Math and Physics Club began as a basement project for longtime friends Charles Bert (vocals) and James Werle (guitar), but in the summer of 2004 the band coalesced around the additions of Kevin Emerson (drums), Saundrah Humphrey (violin) and Ethan Jones (bass).

The band quickly signed on with Santa Barbara-based indie label Matinee Recordings after sending them a copy of their four-song demo. Matinee released the band's first EP, Weekends Away, in early 2005.

Around the same time, John Richards at Seattle’s influential indie radio station KEXP also got his hands on an early copy of the demo and began spinning it on his morning show, declaring Math and Physics Club "Your new favorite band."

In spring 2005, the band played a string of West Coast shows with new labelmates and heroes The Lucksmiths, and landed an opening slot at the Sasquatch Music Festival. The band released a follow-up EP in July, and finished off the summer by playing to a packed house at Seattle’s Bumbershoot festival.

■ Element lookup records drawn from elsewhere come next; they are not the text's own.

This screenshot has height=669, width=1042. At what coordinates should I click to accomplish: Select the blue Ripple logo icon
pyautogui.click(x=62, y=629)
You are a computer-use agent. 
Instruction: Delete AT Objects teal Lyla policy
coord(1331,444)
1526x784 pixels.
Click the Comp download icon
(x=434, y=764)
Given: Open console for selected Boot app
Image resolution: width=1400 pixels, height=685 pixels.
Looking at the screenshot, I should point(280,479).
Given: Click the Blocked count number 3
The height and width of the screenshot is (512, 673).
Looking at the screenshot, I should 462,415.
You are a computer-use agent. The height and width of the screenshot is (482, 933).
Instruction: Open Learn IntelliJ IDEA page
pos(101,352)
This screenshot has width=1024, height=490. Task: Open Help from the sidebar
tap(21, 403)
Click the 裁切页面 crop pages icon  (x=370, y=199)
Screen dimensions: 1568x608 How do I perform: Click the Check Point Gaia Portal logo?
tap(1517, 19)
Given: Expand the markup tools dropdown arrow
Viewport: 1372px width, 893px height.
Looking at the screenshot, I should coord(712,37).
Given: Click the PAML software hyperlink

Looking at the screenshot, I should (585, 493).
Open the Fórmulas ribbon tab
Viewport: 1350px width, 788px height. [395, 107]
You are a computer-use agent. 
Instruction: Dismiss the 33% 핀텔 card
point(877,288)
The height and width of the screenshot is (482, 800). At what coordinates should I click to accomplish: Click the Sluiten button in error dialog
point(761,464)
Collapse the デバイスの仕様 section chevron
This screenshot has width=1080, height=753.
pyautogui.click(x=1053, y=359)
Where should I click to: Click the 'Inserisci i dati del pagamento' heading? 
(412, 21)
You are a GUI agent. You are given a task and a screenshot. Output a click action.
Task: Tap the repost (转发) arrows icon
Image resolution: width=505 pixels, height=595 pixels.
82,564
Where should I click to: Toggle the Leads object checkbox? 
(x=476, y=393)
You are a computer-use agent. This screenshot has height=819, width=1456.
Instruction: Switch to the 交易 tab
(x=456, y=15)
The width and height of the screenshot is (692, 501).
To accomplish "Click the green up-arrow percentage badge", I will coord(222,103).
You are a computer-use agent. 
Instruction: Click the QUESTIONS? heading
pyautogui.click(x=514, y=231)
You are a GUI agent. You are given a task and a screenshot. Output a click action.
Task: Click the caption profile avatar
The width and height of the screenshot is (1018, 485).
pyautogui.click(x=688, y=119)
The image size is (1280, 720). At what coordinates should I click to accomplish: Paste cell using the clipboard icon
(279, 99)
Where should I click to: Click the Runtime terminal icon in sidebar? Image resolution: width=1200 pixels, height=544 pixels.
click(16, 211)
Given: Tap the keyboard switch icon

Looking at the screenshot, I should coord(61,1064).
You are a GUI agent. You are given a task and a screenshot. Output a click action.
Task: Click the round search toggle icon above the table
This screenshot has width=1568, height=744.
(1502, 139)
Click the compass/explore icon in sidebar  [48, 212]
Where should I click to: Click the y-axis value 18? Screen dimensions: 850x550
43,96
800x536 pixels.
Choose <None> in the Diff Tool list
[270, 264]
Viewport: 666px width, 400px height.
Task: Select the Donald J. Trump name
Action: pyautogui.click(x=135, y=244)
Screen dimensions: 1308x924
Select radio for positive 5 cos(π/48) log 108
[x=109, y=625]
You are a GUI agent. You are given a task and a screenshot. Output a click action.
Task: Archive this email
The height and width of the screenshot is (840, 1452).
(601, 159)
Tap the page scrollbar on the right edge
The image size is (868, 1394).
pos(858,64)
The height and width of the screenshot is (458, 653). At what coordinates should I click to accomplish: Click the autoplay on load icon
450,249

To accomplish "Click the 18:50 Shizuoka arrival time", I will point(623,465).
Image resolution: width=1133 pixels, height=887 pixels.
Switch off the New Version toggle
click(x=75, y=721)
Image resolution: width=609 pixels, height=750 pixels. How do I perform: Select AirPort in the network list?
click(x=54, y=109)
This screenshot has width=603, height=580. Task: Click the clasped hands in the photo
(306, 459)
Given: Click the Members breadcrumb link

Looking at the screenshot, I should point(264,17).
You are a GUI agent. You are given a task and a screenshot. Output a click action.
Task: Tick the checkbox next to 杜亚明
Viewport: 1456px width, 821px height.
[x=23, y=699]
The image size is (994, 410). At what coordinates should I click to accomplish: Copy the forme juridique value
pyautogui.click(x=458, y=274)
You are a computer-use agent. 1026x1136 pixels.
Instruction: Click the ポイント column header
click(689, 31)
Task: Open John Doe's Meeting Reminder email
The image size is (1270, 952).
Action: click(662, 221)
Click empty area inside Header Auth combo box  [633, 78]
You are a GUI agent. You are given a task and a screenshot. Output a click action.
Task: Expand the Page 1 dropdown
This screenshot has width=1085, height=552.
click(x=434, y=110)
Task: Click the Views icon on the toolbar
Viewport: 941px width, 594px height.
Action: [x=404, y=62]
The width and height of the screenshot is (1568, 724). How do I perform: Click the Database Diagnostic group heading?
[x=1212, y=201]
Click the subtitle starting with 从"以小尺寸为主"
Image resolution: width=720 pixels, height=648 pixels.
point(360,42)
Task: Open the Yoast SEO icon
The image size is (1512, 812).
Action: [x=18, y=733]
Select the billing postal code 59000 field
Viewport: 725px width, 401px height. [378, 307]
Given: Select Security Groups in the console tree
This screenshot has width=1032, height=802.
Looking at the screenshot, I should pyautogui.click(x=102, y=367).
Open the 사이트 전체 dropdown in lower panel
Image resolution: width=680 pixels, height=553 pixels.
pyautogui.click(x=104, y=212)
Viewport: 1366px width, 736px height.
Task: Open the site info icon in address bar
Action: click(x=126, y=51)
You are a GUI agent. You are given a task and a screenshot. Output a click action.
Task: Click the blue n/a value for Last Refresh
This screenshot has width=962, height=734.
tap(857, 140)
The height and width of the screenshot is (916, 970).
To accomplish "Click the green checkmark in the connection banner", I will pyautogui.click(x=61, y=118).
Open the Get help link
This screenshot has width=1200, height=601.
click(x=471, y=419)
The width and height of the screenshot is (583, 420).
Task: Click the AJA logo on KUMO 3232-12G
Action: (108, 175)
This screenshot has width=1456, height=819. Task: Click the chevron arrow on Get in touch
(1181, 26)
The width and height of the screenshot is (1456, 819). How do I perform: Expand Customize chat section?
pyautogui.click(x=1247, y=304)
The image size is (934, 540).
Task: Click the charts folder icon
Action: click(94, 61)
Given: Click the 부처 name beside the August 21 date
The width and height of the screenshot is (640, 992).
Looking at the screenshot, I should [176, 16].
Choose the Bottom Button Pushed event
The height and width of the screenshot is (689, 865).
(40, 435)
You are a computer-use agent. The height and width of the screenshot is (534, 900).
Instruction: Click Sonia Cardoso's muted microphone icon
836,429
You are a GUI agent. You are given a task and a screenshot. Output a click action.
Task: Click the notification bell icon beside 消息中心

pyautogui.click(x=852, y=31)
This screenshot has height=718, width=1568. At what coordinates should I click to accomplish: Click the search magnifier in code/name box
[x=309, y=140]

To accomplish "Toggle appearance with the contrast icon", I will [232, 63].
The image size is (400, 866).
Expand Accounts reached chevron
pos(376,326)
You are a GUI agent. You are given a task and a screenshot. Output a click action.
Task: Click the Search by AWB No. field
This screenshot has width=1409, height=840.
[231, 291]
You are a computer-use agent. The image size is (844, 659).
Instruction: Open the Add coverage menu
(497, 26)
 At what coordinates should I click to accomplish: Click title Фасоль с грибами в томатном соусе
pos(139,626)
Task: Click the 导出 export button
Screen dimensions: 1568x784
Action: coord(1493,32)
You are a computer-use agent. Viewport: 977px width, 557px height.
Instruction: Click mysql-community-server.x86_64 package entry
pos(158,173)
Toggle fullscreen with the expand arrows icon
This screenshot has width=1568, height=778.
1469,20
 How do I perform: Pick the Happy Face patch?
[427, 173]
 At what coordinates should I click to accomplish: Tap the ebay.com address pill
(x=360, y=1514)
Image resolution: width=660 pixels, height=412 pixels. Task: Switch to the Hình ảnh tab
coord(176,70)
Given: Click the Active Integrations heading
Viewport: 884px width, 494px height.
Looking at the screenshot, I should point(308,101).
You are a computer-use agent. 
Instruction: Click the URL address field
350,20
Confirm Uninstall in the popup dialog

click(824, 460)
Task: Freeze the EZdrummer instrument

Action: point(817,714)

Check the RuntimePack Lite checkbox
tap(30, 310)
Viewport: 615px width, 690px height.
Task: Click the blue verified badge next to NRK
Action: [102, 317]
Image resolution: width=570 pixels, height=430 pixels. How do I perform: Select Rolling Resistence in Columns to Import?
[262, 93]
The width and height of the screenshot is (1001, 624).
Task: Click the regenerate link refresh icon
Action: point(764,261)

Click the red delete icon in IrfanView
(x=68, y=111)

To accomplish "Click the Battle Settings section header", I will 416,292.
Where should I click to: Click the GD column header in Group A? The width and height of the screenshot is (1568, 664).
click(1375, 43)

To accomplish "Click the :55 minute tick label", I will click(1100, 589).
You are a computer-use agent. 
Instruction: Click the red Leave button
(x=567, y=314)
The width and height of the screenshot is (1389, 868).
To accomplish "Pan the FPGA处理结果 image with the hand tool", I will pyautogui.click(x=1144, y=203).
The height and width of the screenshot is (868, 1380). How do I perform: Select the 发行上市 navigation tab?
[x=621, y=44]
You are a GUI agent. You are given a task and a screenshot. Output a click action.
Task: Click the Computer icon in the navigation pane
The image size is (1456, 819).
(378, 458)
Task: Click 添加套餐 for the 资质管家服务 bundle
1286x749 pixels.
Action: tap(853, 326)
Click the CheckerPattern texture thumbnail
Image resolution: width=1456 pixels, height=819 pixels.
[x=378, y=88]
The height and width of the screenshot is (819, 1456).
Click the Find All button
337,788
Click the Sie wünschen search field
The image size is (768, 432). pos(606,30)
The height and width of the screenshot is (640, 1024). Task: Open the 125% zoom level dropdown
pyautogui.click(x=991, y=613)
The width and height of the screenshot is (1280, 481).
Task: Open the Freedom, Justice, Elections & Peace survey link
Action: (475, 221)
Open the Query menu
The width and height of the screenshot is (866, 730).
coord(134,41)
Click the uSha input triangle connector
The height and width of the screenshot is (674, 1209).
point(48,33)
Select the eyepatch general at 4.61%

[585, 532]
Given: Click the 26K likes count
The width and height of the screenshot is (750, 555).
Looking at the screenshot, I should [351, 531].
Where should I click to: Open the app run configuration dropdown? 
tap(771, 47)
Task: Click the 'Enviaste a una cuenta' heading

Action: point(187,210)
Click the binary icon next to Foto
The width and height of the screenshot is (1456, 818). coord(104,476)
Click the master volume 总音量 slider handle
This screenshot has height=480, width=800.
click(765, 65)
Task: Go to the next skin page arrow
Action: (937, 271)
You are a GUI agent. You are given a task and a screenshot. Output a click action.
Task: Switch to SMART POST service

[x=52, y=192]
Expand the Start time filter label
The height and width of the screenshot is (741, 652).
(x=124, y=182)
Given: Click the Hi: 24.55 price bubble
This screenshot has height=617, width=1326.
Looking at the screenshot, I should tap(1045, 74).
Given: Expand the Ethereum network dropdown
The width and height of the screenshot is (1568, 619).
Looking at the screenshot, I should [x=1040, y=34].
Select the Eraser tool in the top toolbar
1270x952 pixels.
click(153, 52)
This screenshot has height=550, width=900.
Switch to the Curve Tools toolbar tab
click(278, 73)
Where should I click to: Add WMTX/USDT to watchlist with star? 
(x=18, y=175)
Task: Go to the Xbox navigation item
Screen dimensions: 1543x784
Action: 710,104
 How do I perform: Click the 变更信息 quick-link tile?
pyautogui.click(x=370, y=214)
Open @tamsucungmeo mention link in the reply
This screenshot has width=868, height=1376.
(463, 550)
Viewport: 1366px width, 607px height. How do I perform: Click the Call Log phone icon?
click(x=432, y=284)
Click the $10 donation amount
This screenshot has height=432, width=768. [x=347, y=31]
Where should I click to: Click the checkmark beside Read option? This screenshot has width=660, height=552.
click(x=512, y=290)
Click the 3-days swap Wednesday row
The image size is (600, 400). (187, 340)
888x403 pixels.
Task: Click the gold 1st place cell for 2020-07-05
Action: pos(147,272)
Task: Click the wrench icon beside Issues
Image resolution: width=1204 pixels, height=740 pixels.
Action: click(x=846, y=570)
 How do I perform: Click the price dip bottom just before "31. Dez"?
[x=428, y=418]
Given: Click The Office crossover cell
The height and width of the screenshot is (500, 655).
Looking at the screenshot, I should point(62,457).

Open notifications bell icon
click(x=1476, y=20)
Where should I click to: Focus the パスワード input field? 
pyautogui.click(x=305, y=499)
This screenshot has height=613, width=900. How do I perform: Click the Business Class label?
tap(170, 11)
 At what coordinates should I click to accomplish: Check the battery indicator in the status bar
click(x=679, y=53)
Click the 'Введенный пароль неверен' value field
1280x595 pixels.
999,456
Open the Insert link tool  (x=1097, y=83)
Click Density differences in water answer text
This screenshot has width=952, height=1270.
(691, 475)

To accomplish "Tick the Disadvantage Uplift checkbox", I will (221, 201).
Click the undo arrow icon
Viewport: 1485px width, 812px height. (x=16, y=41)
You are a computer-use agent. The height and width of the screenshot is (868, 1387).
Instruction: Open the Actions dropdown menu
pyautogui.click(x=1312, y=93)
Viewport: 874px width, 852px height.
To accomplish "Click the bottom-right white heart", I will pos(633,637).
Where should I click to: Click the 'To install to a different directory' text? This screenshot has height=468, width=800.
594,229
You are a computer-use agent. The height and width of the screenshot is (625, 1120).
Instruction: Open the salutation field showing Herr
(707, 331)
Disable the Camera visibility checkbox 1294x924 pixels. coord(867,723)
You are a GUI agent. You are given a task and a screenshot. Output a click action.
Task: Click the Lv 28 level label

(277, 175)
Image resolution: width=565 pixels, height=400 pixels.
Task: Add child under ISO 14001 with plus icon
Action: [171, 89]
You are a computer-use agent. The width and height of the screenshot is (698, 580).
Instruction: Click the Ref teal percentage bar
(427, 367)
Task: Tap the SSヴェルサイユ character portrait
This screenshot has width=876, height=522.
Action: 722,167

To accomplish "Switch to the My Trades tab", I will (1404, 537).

They released their self-titled debut album in October 2006, working with local producer/engineer Kevin Suggs (The Walkabouts, Smoosh). The album was crowned “Best Indiepop Album of 2006” by Popmatters, among other end-of-year lists.

After releasing another EP in 2007, the band went on hiatus for a couple years and re-emerged in 2010 with a new LP titled I Shouldn't Look As Good As I Do, produced by Martin Feveyear (Presidents of the USA, Mark Lanegan). The album once again landed on numerous year end lists, including Popmatters Best Indiepop of 2010.